December 17, 2013
Ever since I first sniffed and reviewed Blue Jasmine last year, when the company was still called Bellyflowers, I have been keeping an eye on this perfumer. Elise Pearlstine not only educates us monthly with her posts about raw perfume materials; she has firsthand knowledge of these. This is evidenced by the skillful way with which she blends the pure essence oils and weaves them into gorgeous sheer olfactory tapestries of her subjects. A superb new fragrance joins this line, along with a reformulation of a classic floral scent. I have also chosen to shine a light on a hidden gem from Tambela’s Essence Collection.

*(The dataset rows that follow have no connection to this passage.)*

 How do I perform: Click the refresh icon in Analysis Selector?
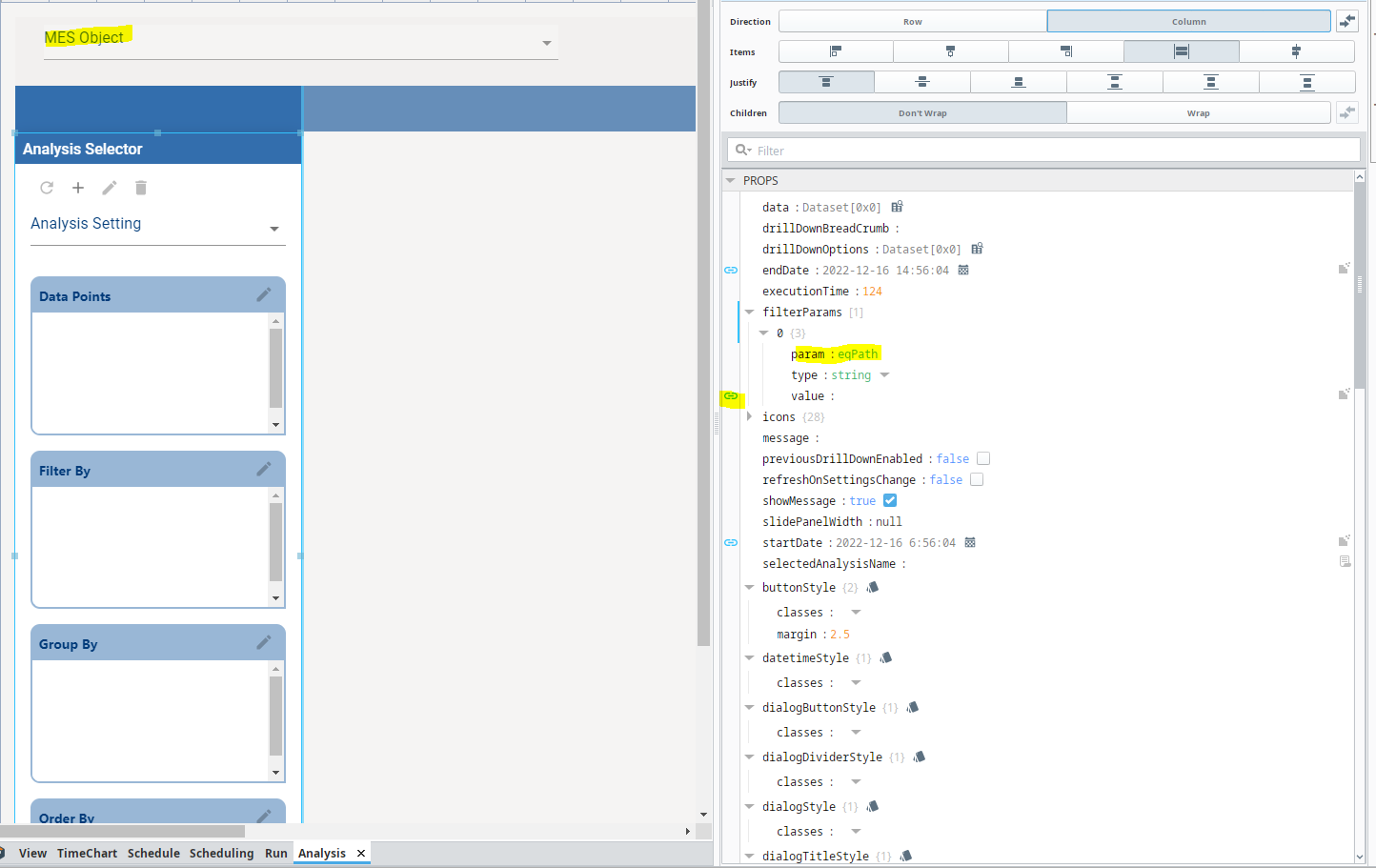point(47,188)
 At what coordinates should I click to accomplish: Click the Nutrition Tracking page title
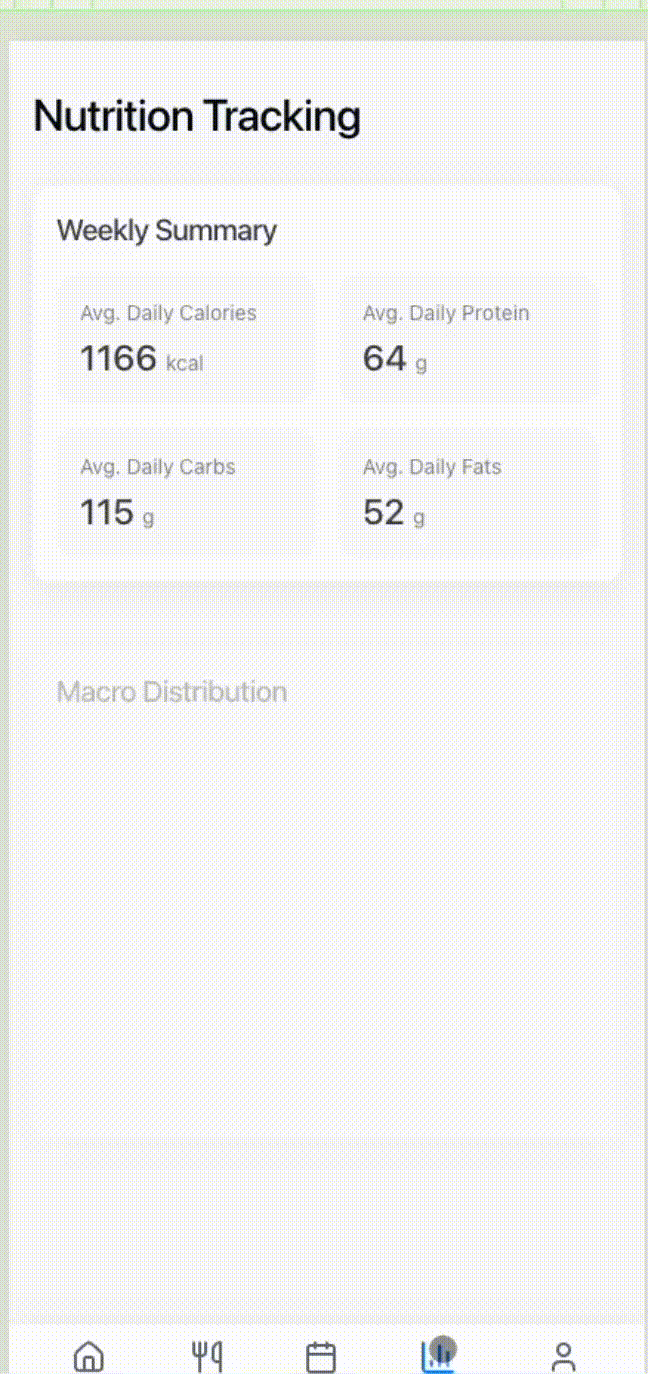(196, 116)
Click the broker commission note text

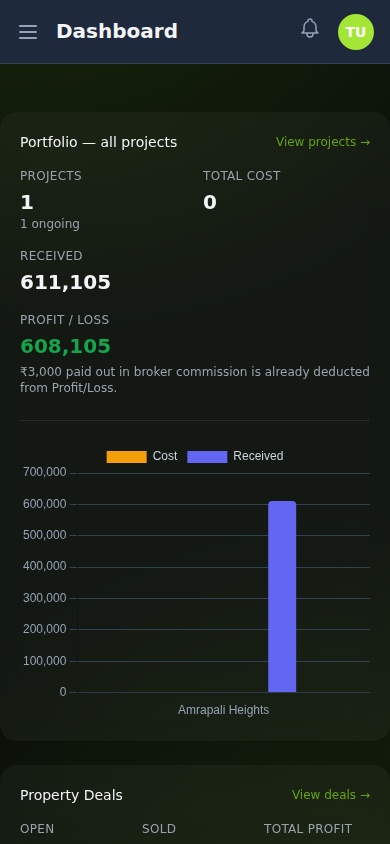tap(195, 379)
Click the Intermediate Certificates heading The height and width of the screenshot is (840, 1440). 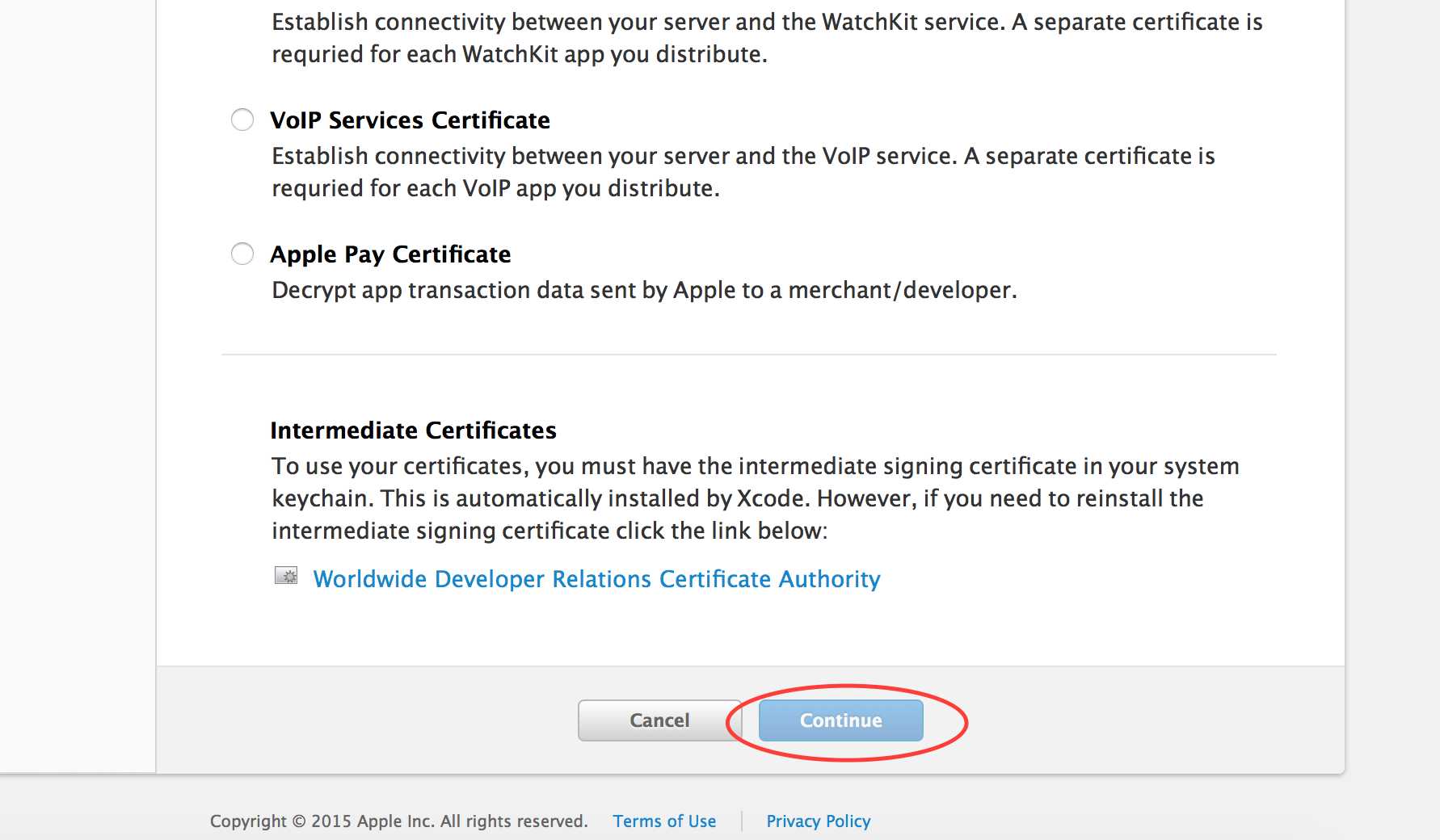point(413,430)
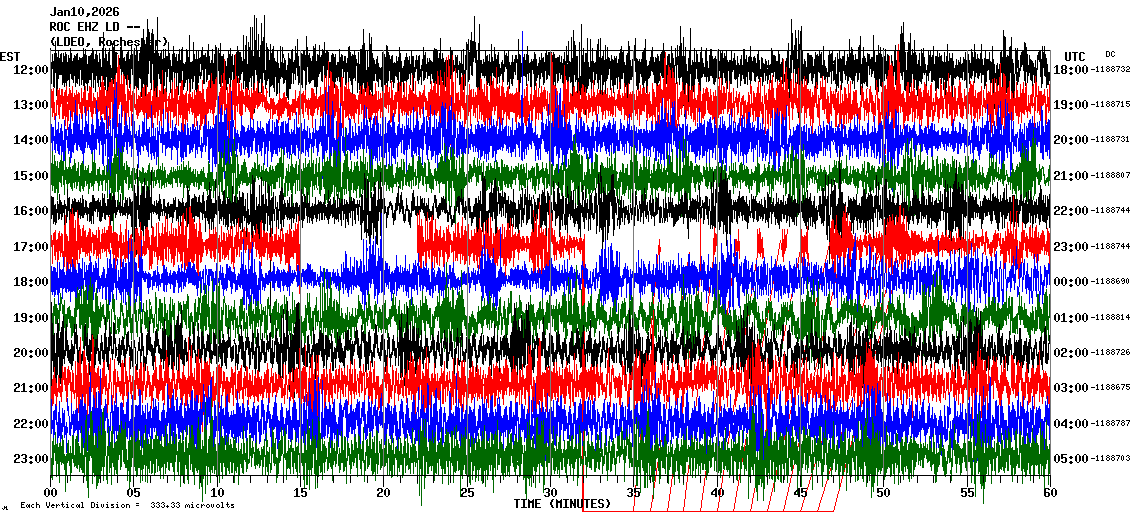
Task: Select the 25 minute tick label
Action: coord(467,492)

Before I knew Ms. Pearlstine as an author and fountainhead of natural knowledge, I just knew her as Elise, the perfumer. She was a delightful person to talk with and her passion for life and the beauty of Nature just oozed from her and her perfumes. I didn’t just smell LIKE lotus, I WAS in a lotus blossom, so real were the energies and aromas emanating from my skin. Many natural perfumes, as some of you know (and dislike) are “muddled” and take a while to reveal their true beauty. Here, in these perfumes, each and every thread our weaver has twisted deftly into her finished works glimmers and simply glows with a pristine clarity and amazing depth and development.
Most of you are too young to remember Carmen Miranda. She was a Brazilian born Portuguese samba singer, dancer, Broadway actress and film star popular from the 1930’s to the 1950’s. Her signature was her often audacious headwear made of fruit, her snappy moves and brightly colored garb. Carmen Dances was inspired by the perfumer’s favorite Florida fruit, mango, and named for this passionate and talented lady. It captures her fruity top, her luscious moves and sweet floral heart while reflecting her passion and diversity in a heady and almost bawdy finish. After wearing this, I almost felt like Carmen herself was whirling around me, kicking gracefully and singing a happy tune.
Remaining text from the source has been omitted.